In Lua, that means creating a global table of states, a global value for the current state, and one function for each state (yay, clean code!). In those function, you will have both the behavior and the transitions.
As an example, let's have a robot that oscillate between coward and random walk.
-- Variable defined globally at the top
myState = "random_walk"
state = {}
-- Functions defined globally
function state.random_walk()
-- Behavior
-- already coded elsewhere
-- Transition
if(#robot.colored_blob_omnidirectional_camera > 0 and
robot.colored_blob_omnidirectional_camera[1].distance < 50) then
myState = "coward"
end
end
function state.coward()
-- Behavior
-- already coded elsewhere
-- Transition
if(#robot.colored_blob_omnidirectional_camera or
robot.colored_blob_omnidirectional_camera[1].distance > 70) then
myState = "random_walk"
end
end
Ok, from there, we'll have a pretty simple step function. Its only main is to actually call the function of the state table associated with the string of our current state:
function step()
state[myState]()
end
This tool is particularly useful when you need to separate your task in multiple sub-task and have your robot behave in a difference way depending on the situation at hand. Another nice usage is to create heterogeneous swarms. Just call different functions depending on the value of robot.id. This allow you for instance to have behaviors of robot that answer each other, playing tag and such. You can create already a little artificial life simulation of your own here. Below is a little code example to start from.
-- In step function
if( robot.id % 2 == 0) then -- Check if even
state("random_walk")
else
state("coward")
end
Tadam! Now you have everything to create complex teams and strategy to apply back to all previous games. Oh, but let's add one more.

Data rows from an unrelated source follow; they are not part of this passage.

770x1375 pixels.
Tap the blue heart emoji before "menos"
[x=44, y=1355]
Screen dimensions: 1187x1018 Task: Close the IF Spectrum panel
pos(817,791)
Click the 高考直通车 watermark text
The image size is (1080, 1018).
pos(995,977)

d) Playing: Regroup & rejoice
Easy: regroup on the white areas. What? But we already did that! That's true, but you did that without communication. Now that you have complex patterns of communicating, try to see how that could affect your previous efficiency. For added bonus, you might want to compete for real estate with another AI! Or ... create another map with black and white spots. One need to reach the black ones, the other the white ones. But as always, cheating is okay so you can storm on the other's spots to make them appear full!